/---

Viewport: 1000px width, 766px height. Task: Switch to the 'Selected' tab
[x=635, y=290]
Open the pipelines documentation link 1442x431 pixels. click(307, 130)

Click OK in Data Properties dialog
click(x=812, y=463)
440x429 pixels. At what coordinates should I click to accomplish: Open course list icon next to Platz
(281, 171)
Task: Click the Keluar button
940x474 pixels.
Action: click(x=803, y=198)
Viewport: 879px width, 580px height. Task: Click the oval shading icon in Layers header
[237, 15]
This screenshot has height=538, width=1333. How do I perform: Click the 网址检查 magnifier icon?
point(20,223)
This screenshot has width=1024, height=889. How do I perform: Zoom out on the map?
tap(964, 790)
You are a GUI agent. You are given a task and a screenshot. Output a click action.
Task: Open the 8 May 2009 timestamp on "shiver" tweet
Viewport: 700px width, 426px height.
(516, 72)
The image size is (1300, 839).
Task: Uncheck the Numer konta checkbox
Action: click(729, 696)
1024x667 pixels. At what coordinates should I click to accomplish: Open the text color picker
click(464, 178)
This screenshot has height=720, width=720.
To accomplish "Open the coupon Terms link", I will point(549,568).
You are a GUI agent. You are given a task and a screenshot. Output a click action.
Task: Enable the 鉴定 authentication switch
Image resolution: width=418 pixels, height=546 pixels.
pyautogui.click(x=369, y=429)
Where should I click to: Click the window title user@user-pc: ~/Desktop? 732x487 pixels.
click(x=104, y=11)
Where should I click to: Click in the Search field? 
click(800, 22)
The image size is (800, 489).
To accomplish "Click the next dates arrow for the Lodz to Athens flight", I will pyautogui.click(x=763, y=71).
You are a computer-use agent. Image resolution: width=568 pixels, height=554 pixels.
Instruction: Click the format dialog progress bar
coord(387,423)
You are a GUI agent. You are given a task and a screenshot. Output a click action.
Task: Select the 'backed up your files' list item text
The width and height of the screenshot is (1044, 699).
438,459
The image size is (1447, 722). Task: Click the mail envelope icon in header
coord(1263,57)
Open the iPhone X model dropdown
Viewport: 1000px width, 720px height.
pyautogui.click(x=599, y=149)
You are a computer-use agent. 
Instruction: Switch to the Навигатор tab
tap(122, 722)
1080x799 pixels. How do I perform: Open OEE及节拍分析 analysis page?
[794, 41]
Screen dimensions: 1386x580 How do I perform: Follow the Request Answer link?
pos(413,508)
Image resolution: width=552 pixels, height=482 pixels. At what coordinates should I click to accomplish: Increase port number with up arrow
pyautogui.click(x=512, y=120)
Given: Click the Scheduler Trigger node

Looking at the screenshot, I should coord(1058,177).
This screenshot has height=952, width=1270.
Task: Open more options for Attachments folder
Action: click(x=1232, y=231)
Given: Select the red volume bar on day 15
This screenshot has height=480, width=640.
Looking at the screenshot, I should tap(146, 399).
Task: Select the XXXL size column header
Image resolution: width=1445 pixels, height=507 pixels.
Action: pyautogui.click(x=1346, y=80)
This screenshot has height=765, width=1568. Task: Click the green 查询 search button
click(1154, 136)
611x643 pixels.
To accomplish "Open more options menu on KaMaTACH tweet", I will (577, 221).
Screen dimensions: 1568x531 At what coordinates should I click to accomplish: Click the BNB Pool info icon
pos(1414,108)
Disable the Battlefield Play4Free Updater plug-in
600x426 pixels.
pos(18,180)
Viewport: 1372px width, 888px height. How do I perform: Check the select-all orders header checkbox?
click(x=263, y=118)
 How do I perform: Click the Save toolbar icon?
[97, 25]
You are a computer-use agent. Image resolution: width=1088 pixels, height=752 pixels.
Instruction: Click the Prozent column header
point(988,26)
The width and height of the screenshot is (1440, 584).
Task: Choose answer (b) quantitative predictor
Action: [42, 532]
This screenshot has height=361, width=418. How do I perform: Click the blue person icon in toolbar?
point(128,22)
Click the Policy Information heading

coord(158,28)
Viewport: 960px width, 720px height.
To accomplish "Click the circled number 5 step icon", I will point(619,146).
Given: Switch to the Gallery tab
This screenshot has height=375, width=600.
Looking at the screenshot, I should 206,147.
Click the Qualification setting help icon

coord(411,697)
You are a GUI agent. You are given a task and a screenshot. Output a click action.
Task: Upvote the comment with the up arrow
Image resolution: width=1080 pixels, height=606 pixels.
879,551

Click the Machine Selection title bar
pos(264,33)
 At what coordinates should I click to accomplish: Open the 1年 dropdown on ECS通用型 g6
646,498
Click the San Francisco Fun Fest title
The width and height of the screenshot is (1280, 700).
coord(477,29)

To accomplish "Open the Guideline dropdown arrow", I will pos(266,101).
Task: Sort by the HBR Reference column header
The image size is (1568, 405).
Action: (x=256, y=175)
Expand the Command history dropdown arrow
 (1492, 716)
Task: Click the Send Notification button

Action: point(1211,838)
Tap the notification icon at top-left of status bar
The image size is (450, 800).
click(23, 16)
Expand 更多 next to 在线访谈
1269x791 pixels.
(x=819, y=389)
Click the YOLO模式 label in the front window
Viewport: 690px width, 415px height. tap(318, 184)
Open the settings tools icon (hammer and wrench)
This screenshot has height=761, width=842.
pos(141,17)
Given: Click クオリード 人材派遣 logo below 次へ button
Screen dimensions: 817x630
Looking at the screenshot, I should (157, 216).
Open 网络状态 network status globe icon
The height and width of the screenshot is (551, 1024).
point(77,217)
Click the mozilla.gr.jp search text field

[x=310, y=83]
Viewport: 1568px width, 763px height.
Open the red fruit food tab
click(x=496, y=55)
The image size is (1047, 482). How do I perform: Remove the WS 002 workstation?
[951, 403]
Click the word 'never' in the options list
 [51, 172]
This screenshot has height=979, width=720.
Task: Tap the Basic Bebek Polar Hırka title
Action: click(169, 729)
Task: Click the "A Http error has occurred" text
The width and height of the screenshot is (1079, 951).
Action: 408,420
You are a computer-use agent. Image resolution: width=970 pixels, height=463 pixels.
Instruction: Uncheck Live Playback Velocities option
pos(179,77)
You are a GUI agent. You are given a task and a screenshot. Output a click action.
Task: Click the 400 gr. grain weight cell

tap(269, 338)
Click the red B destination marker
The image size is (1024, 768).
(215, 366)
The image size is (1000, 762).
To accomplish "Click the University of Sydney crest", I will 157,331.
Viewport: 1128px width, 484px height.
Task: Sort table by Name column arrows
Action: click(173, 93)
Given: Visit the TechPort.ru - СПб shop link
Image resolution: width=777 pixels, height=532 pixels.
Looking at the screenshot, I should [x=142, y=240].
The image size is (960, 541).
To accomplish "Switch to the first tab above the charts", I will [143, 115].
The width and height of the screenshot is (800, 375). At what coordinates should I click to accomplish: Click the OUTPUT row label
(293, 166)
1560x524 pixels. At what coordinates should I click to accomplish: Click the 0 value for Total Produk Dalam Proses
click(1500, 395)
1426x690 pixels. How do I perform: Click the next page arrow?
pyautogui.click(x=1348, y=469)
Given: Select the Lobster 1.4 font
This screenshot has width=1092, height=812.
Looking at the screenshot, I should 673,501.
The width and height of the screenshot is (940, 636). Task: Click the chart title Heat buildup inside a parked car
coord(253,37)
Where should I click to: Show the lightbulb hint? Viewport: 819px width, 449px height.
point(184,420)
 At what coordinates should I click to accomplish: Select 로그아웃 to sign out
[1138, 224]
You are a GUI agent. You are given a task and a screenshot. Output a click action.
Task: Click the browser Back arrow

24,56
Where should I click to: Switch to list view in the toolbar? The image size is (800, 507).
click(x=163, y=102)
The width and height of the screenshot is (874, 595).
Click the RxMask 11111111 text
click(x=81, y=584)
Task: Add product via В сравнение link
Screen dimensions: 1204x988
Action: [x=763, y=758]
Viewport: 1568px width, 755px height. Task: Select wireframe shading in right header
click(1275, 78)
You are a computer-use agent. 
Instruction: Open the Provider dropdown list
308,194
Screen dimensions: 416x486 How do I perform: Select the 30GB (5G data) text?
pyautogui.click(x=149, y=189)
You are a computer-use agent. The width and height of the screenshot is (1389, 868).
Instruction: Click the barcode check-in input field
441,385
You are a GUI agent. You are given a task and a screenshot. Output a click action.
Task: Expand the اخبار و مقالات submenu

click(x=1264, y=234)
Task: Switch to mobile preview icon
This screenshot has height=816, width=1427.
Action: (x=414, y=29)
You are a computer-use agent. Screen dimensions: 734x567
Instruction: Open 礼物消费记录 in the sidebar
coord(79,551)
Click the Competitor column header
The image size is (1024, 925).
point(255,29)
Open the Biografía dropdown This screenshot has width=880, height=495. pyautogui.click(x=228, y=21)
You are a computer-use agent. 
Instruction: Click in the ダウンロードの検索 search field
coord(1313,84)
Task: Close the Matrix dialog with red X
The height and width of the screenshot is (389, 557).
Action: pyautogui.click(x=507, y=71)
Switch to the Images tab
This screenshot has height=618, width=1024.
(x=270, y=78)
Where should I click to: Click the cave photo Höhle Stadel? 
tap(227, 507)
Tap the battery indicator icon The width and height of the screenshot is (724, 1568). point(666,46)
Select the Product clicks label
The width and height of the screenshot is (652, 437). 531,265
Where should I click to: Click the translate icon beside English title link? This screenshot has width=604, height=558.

\---

With the line containing "Screen dimensions: 416x486" as the first and the last line of the data as the final one, copy every line between them exactly, those two included.

WRITTEN ANSWER:
Screen dimensions: 416x486 How do I perform: Select the 30GB (5G data) text?
pyautogui.click(x=149, y=189)
You are a computer-use agent. The width and height of the screenshot is (1389, 868).
Instruction: Click the barcode check-in input field
441,385
You are a GUI agent. You are given a task and a screenshot. Output a click action.
Task: Expand the اخبار و مقالات submenu

click(x=1264, y=234)
Task: Switch to mobile preview icon
This screenshot has height=816, width=1427.
Action: (x=414, y=29)
You are a computer-use agent. Screen dimensions: 734x567
Instruction: Open 礼物消费记录 in the sidebar
coord(79,551)
Click the Competitor column header
The image size is (1024, 925).
point(255,29)
Open the Biografía dropdown This screenshot has width=880, height=495. pyautogui.click(x=228, y=21)
You are a computer-use agent. 
Instruction: Click in the ダウンロードの検索 search field
coord(1313,84)
Task: Close the Matrix dialog with red X
The height and width of the screenshot is (389, 557).
Action: pyautogui.click(x=507, y=71)
Switch to the Images tab
This screenshot has height=618, width=1024.
(x=270, y=78)
Where should I click to: Click the cave photo Höhle Stadel? 
tap(227, 507)
Tap the battery indicator icon The width and height of the screenshot is (724, 1568). point(666,46)
Select the Product clicks label
The width and height of the screenshot is (652, 437). 531,265
Where should I click to: Click the translate icon beside English title link? This screenshot has width=604, height=558.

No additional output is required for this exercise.